# Did anyone listen to Radio 2



## Pudsey_Bear (Sep 25, 2008)

That pratt Vine show yesterday

I was driving so didn't hear the beginning but some foreign bloke going on about we should all get £15k a year whether we work or not, and if you work you just add it on, even Mick Jagger etc would get it.

I meant to go onto iPlayer, but I hate it so not got around to it yet.


----------



## caulkhead (Jul 25, 2007)

I listen to Radio 2 a lot, but at midday I switch off or to another station because I can't stand Vines show. Mrs Caulkhead does the same. His bother Tim is brilliant but we can't stand Jeremy's style of journalism. He loves to get people with opposites views on the phone lines so that they can have a Barney!!!


----------



## Pudsey_Bear (Sep 25, 2008)

This did sounds like an interesting topic, but I missed both ends of it, I too hate the stupid little oik, but I turned on in the middle of it, I normally listen to dire straights when he's on.

Tim is okay in small doses, he's like Lee Mack, you get shell shocked as it's rapid fire one liners, no real jokes.


----------



## rayc (Jun 3, 2008)

Kev_n_Liz said:


> Tim is okay in small doses, he's like Lee Mack, you get shell shocked as it's rapid fire one liners, no real jokes.


I like local jokes, They are right up my street


----------



## Pudsey_Bear (Sep 25, 2008)

Exits, they're on the way out.


----------



## Mrplodd (Mar 4, 2008)

Multi storey car parks, wrong on so many levels.

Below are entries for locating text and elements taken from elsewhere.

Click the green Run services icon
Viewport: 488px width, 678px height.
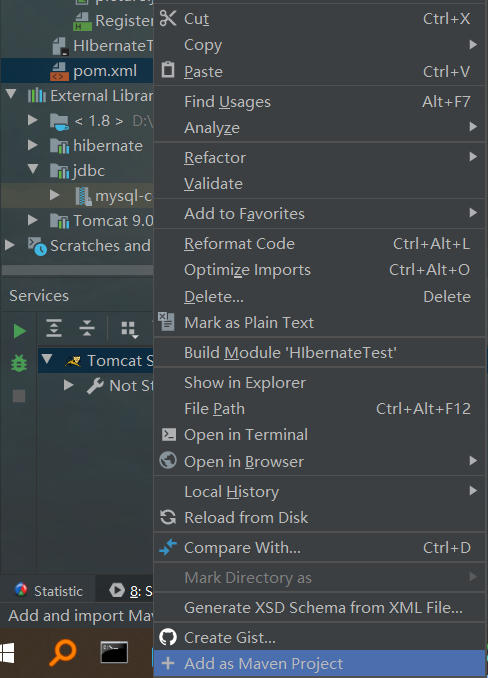19,331
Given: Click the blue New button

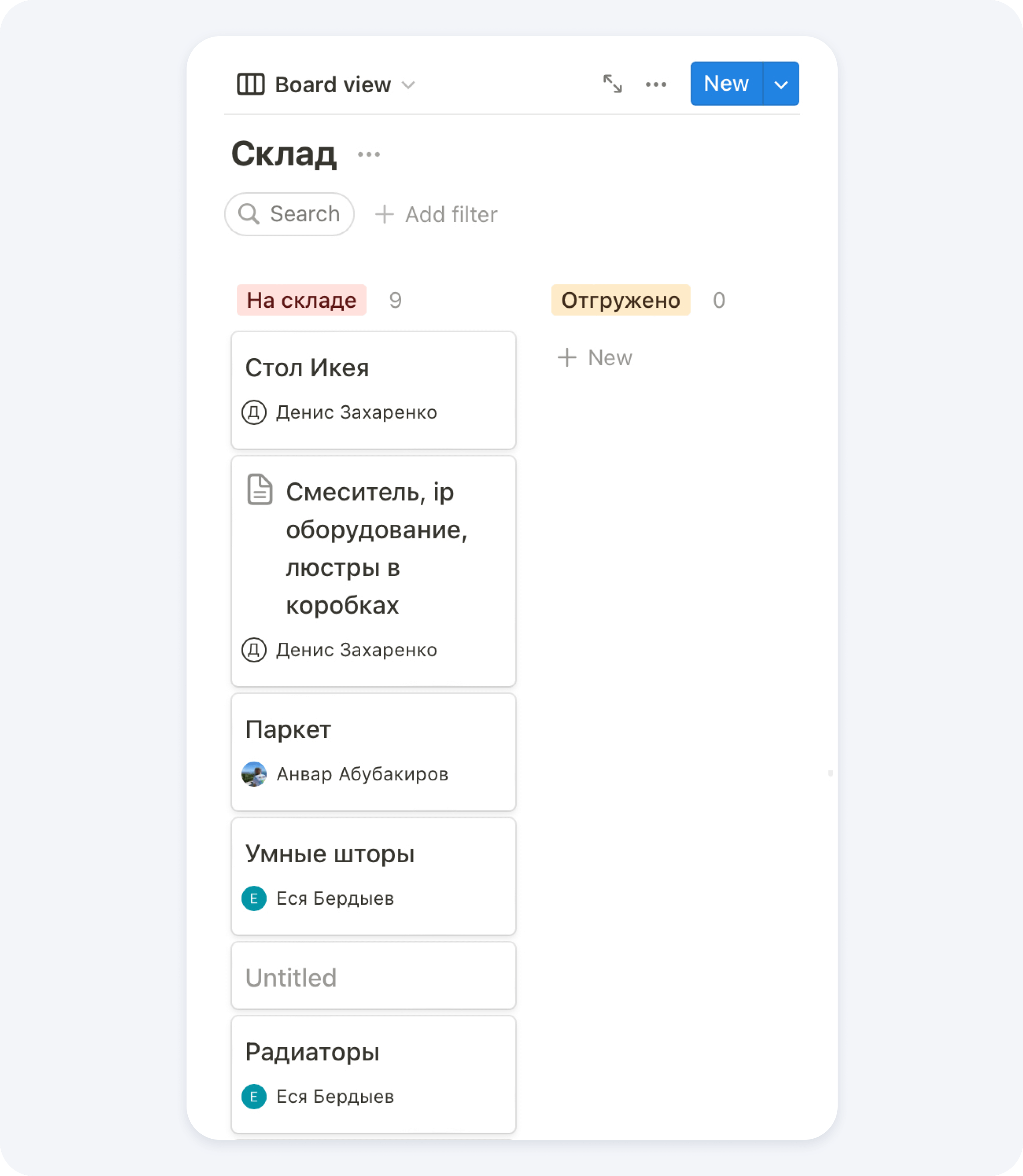Looking at the screenshot, I should point(726,83).
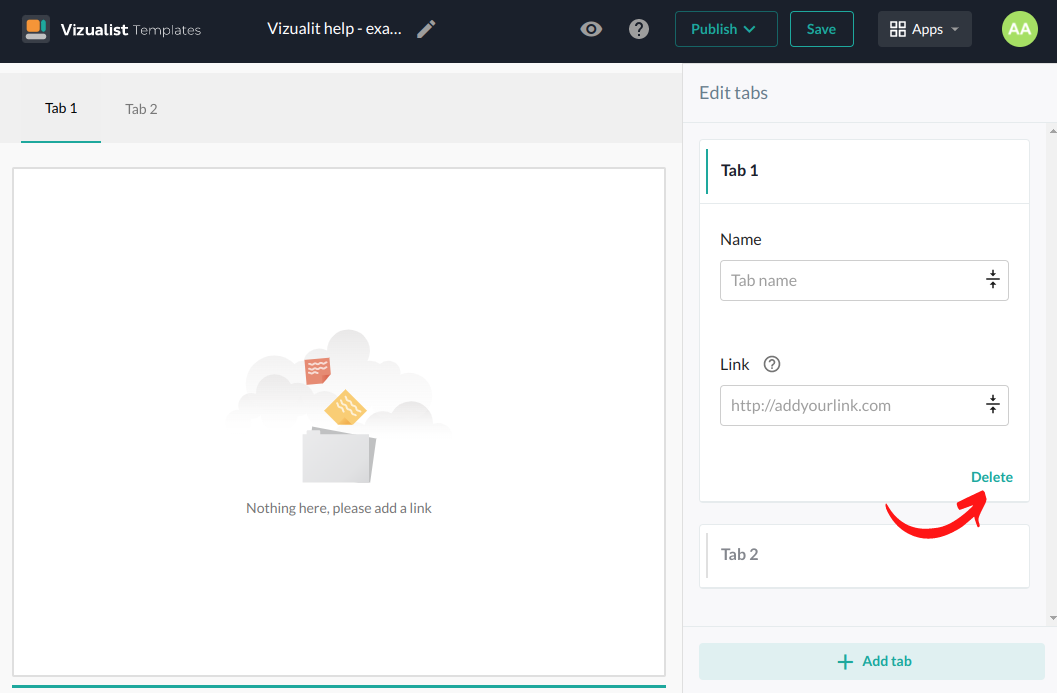Click the icon inside Link URL field
1057x693 pixels.
[x=992, y=405]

I just can’t get my head around U bends either! 

Vine USED to be pretty good, but he gets on my t*ts these days, asks such dumb assed questions.

Andy


----------



## Pudsey_Bear (Sep 25, 2008)

He's a total tw*t, and why does he put that stupid voice on when he's dojng his R2 upcoming ads, like nails down a blackboard, him Feltz n that screeching woman Elaine Sodding Paige, all make my blood run cold.


----------



## yarmouth (Nov 1, 2017)

The voice he puts on when something bad has happened, whinie Vinie we call him.


----------